Lord Hardie: I believe that this matter may be dealt with by orders. I will write to the noble and learned Lord to confirm that.

As I understand it, proceedings against the parliament or the corporate body will be served upon the Lord Advocate. Therefore, if the Attorney-General raised a question as to the competence of the legislation, that would be done in the form of an initiating writ, which would then be served upon the Lord Advocate.

As I indicated to the noble Lord, Lord Renton, if the Attorney-General raised proceedings and the Lord Advocate had advised the Scottish executive that the matter was within its competence and had supported the legislation through parliament, then the Lord Advocate would undoubtedly enter the process and argue the case for the Scottish parliament as to the legality of the legislation. Similarly, if the Advocate General raised proceedings, again they would be served on the Lord Advocate.

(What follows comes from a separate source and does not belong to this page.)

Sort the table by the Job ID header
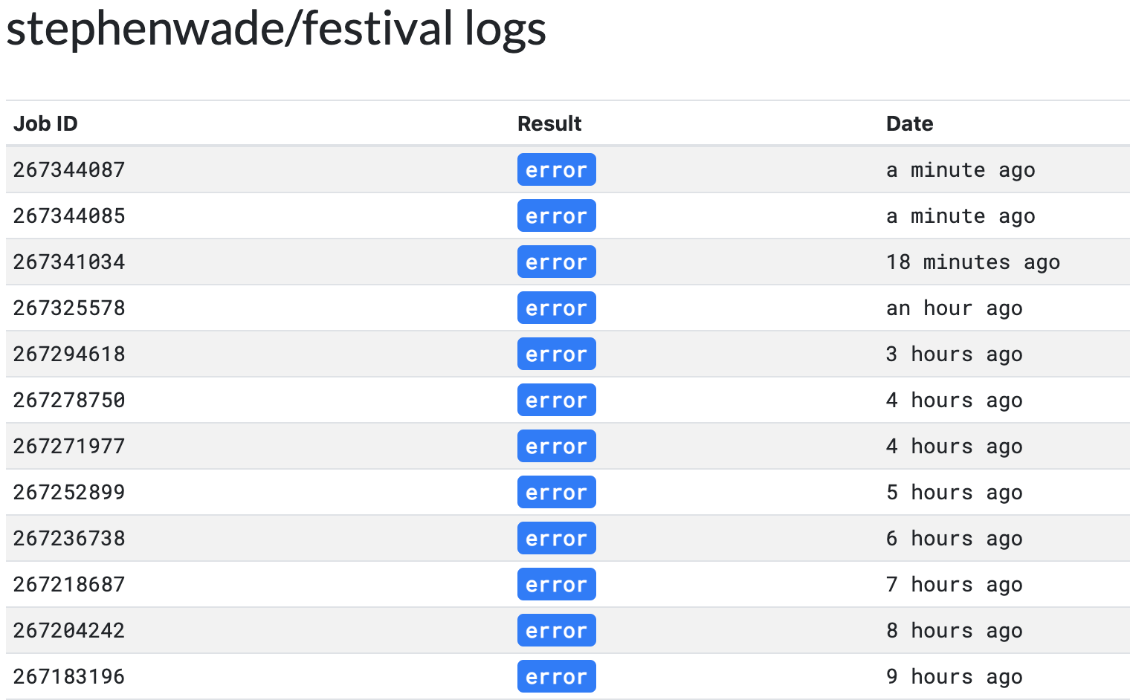(x=45, y=123)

The only question might arise when the Lord Advocate initiated proceedings as to the legality of legislation. As I said, the most likely situation would be if legislation were introduced by a Back-Bencher or someone other than the Scottish executive, if the Lord Advocate had taken the view all along that that was not within the powers of the parliament, then the Lord Advocate would raise the matter. I will examine the question as to who should be the contradictor in that situation. Clearly, in that situation I should not anticipate the Attorney-General or Advocate General entering the proceedings. I shall certainly consider that matter and come back to the noble and learned Lord.